[Collected data]
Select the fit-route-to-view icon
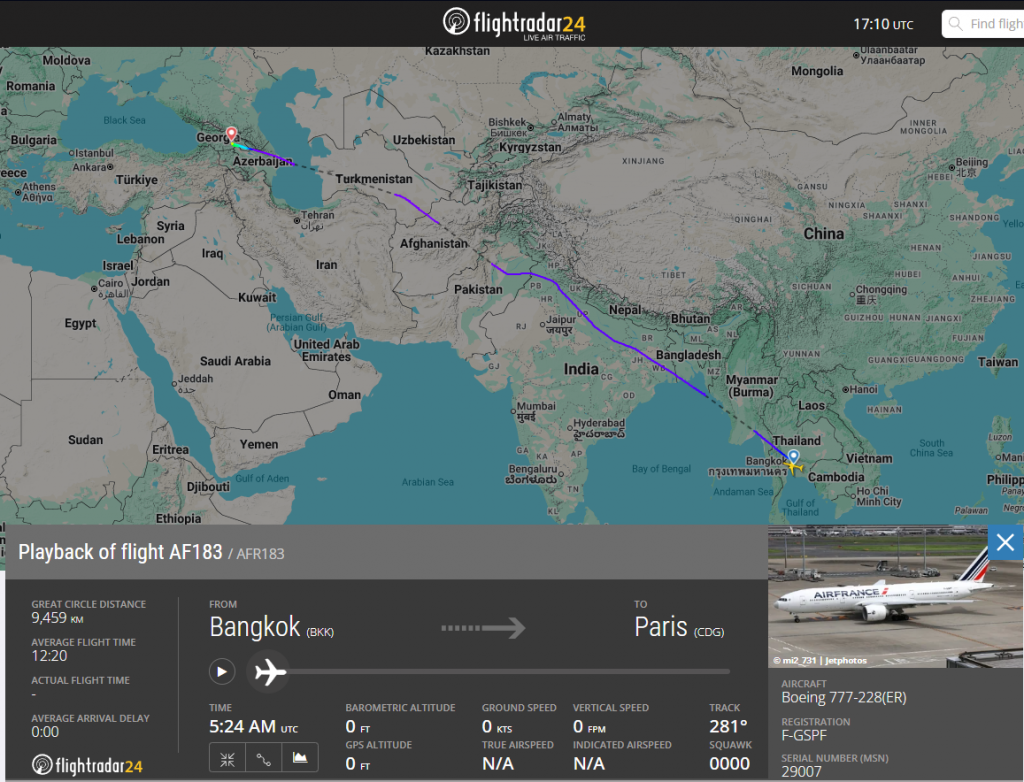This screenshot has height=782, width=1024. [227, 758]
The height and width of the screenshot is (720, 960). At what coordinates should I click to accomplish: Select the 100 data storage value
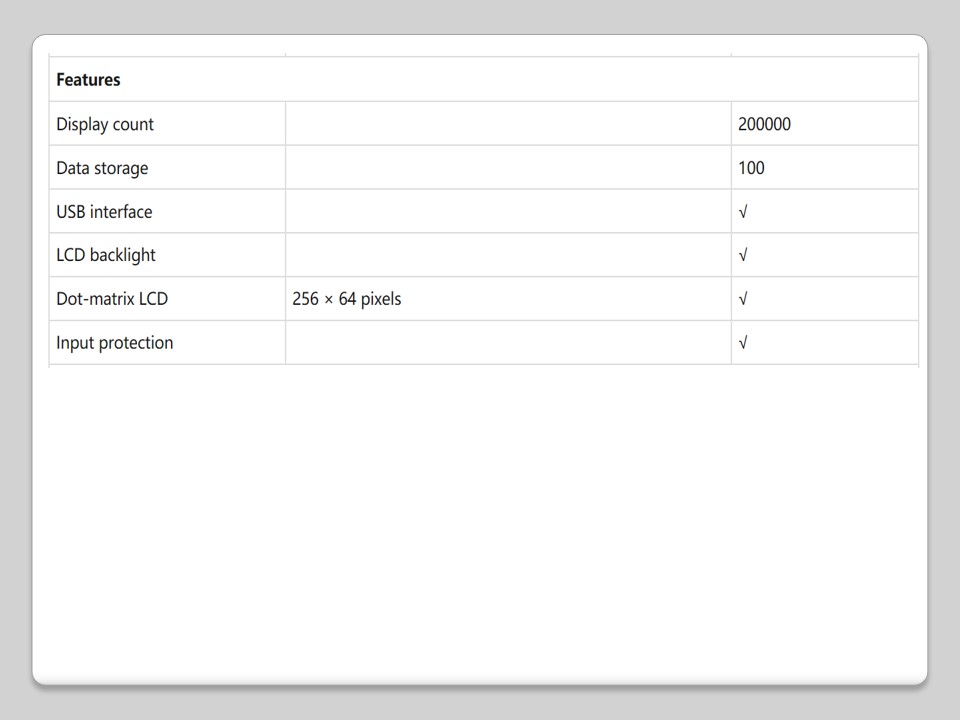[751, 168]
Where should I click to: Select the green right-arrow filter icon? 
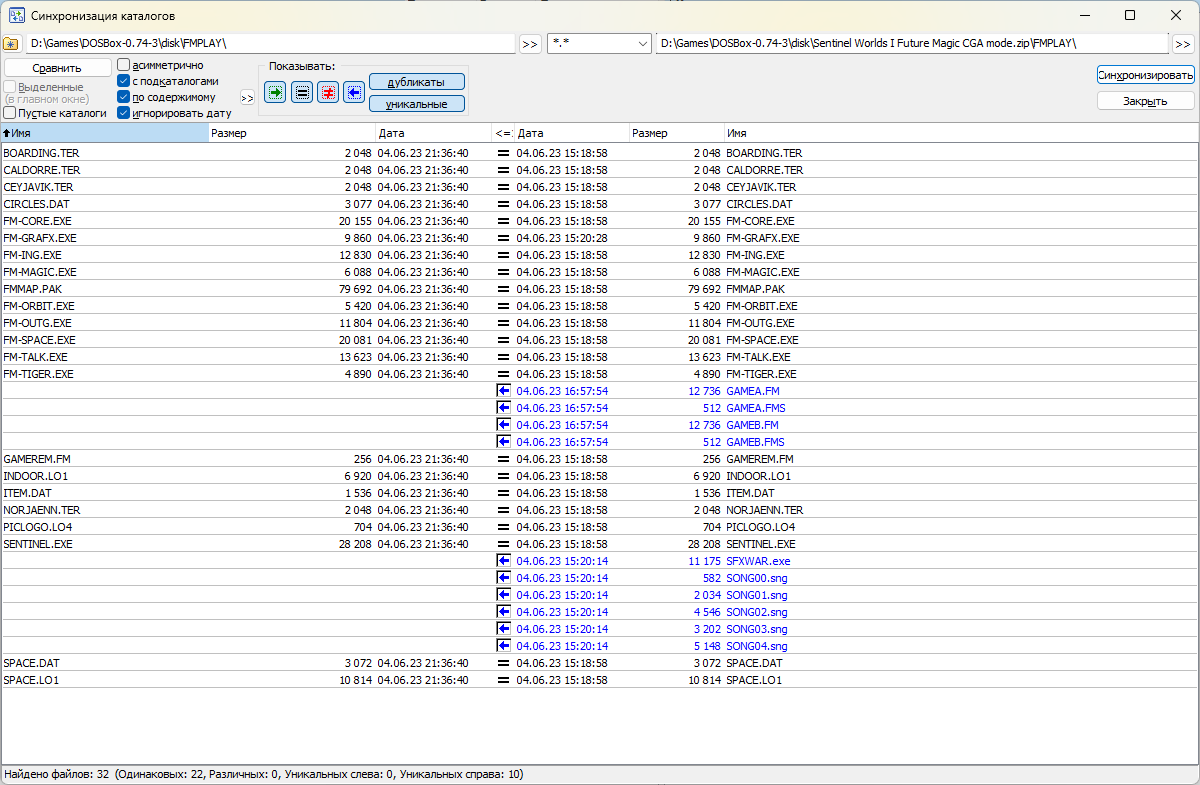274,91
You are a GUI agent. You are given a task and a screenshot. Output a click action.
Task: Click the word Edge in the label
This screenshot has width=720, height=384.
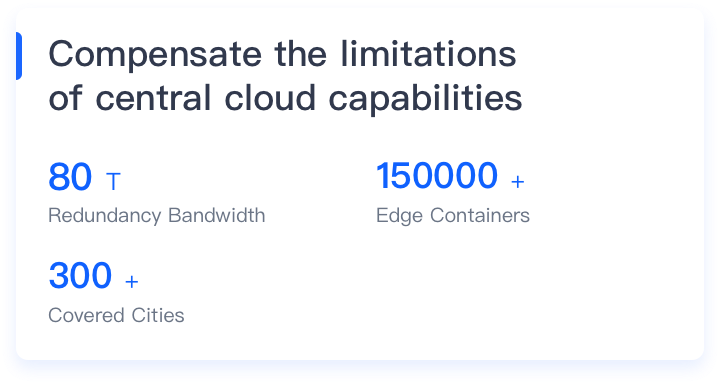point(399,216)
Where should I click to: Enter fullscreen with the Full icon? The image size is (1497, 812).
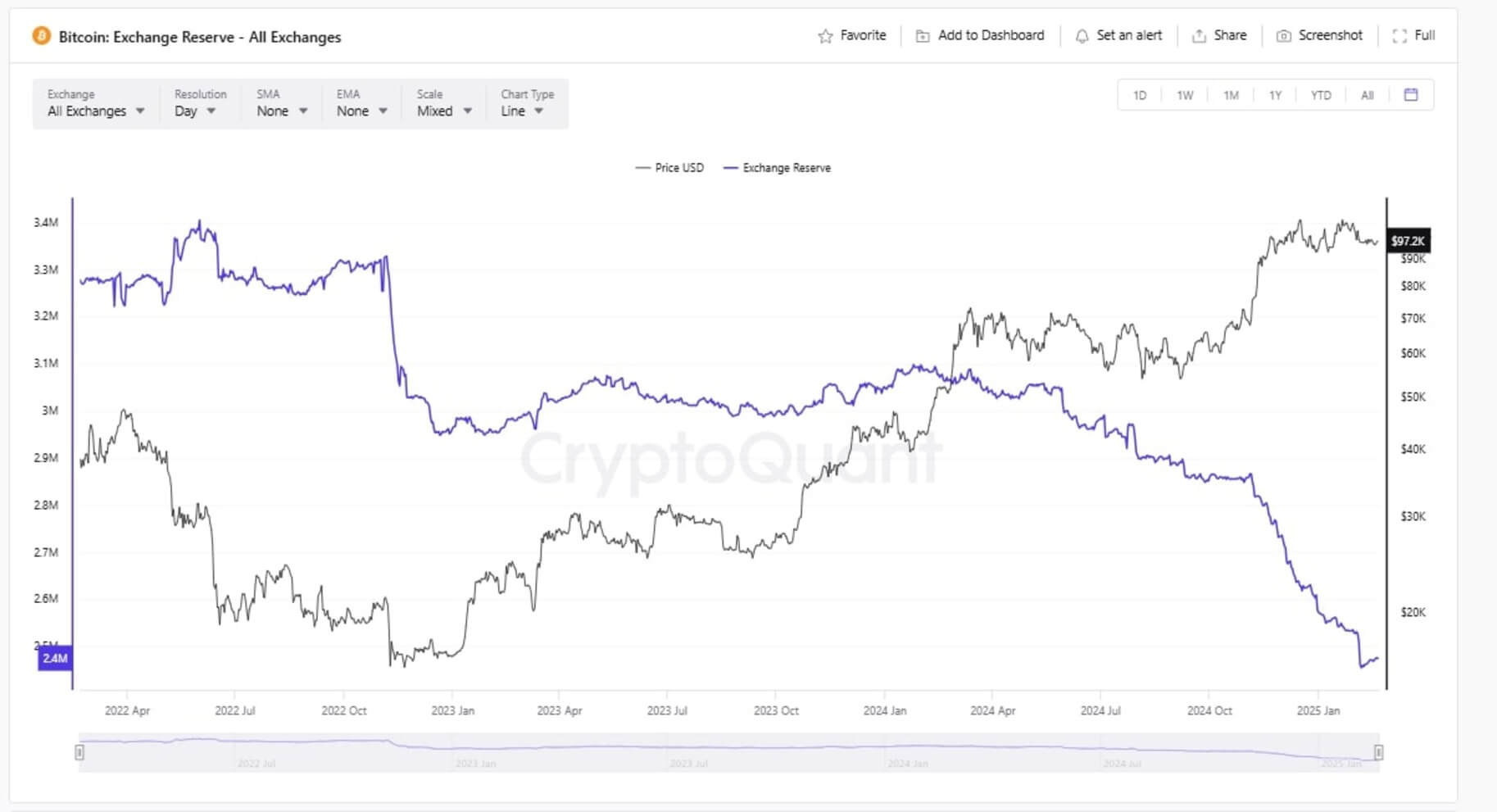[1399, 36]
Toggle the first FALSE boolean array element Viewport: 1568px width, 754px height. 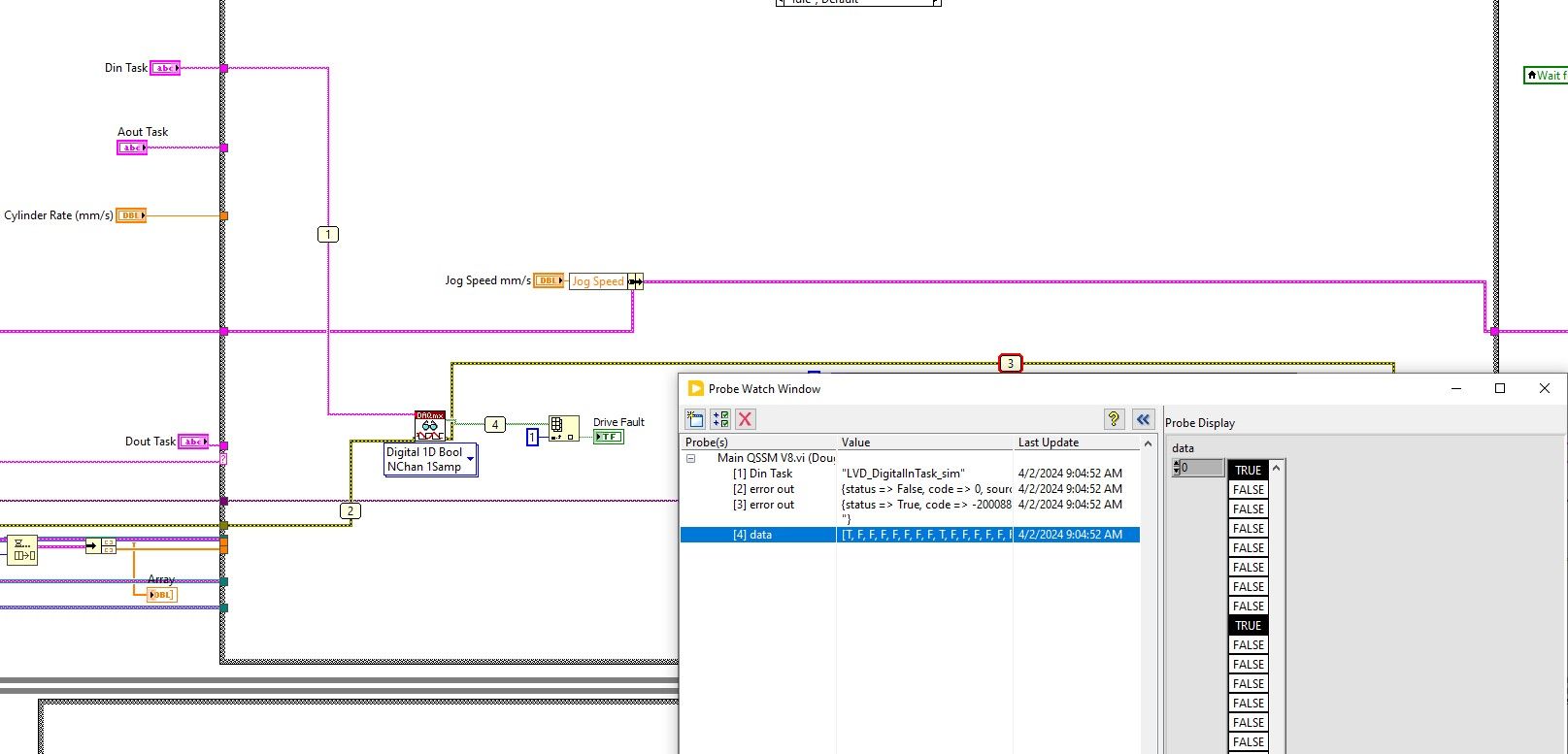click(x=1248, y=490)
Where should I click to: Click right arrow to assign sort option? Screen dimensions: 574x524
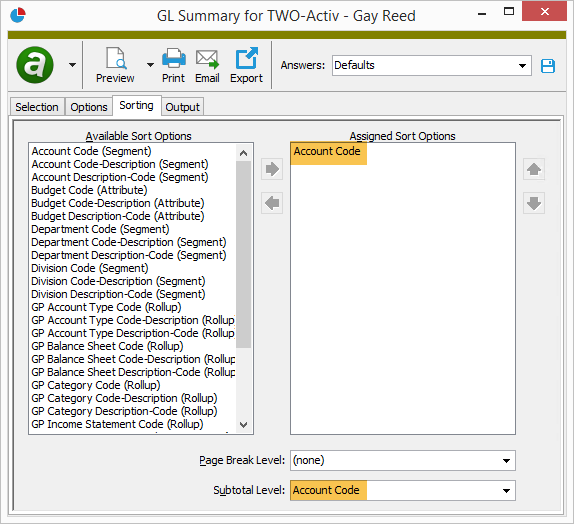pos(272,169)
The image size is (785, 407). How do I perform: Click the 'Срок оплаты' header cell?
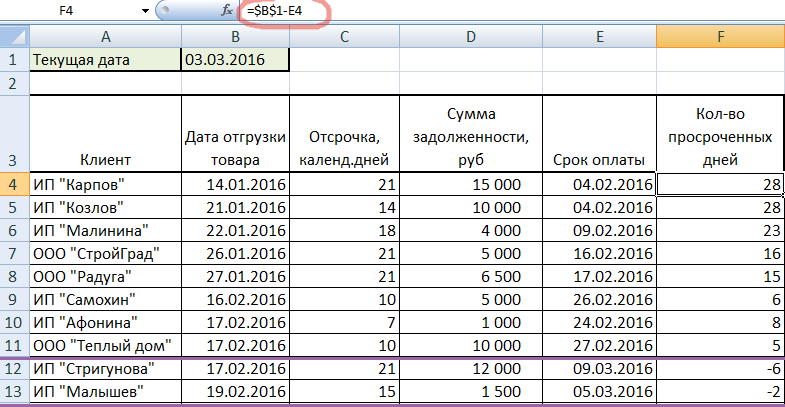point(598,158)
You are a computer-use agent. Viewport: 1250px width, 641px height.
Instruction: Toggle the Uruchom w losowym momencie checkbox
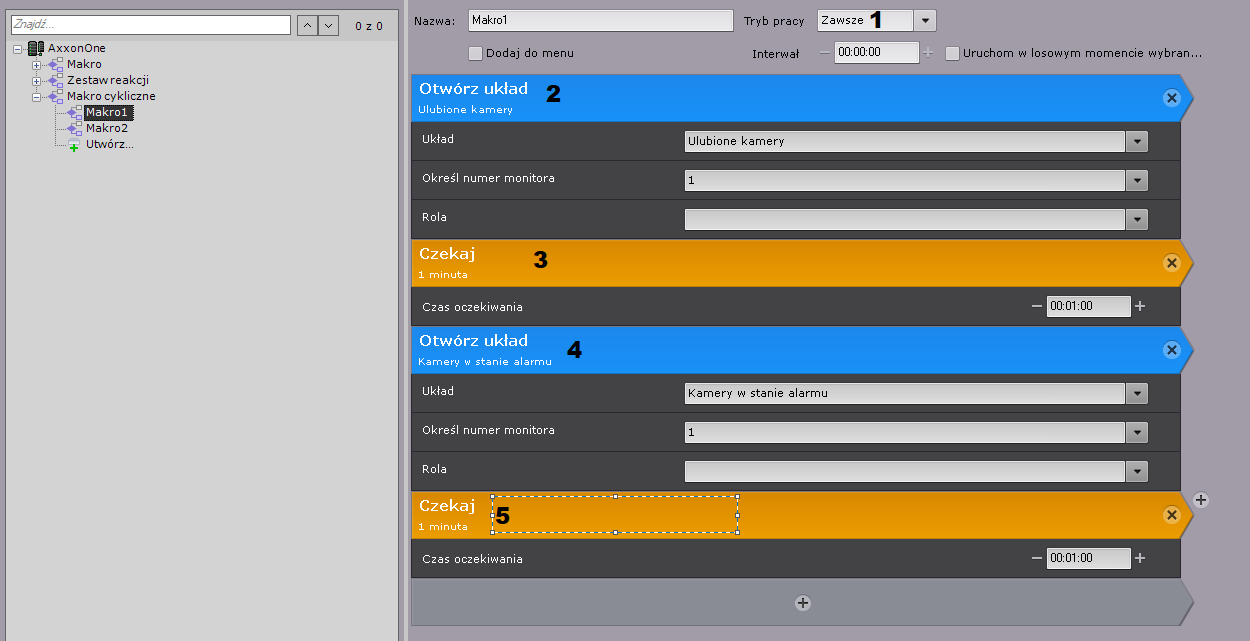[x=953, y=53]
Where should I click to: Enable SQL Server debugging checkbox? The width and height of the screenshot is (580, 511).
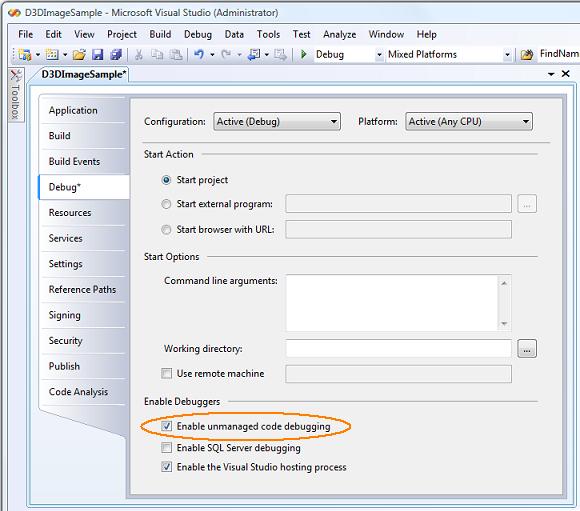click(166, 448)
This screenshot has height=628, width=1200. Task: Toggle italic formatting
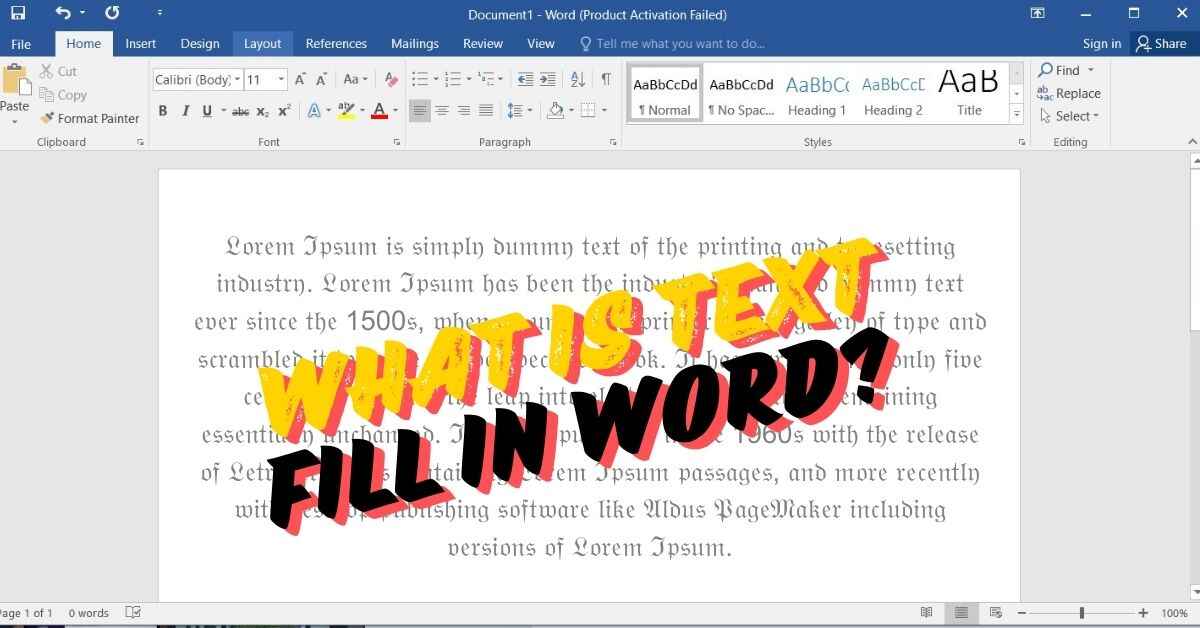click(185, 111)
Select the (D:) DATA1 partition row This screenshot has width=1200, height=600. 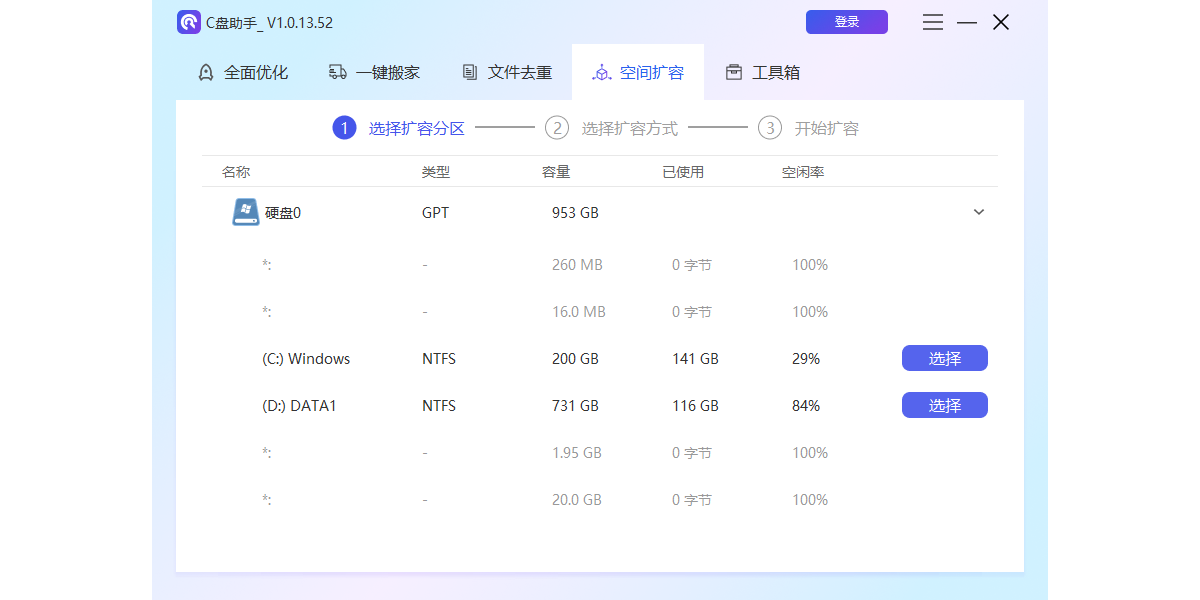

> **Work request**:
From the line containing "The image size is (785, 407)." to the last line of the records above, return each line exactly, both ends included, and nothing more. Leave out the pictures.

> **Task answer**:
The image size is (785, 407). How do I perform: Click the 'Срок оплаты' header cell?
point(598,158)
You are a computer-use agent. Viewport: 1250px width, 641px height.
Instruction: Toggle the Uruchom w losowym momencie checkbox
[x=953, y=53]
Where should I click to: Enable SQL Server debugging checkbox? The width and height of the screenshot is (580, 511).
click(166, 448)
This screenshot has height=628, width=1200. Task: Toggle italic formatting
click(185, 111)
Select the (D:) DATA1 partition row This screenshot has width=1200, height=600. 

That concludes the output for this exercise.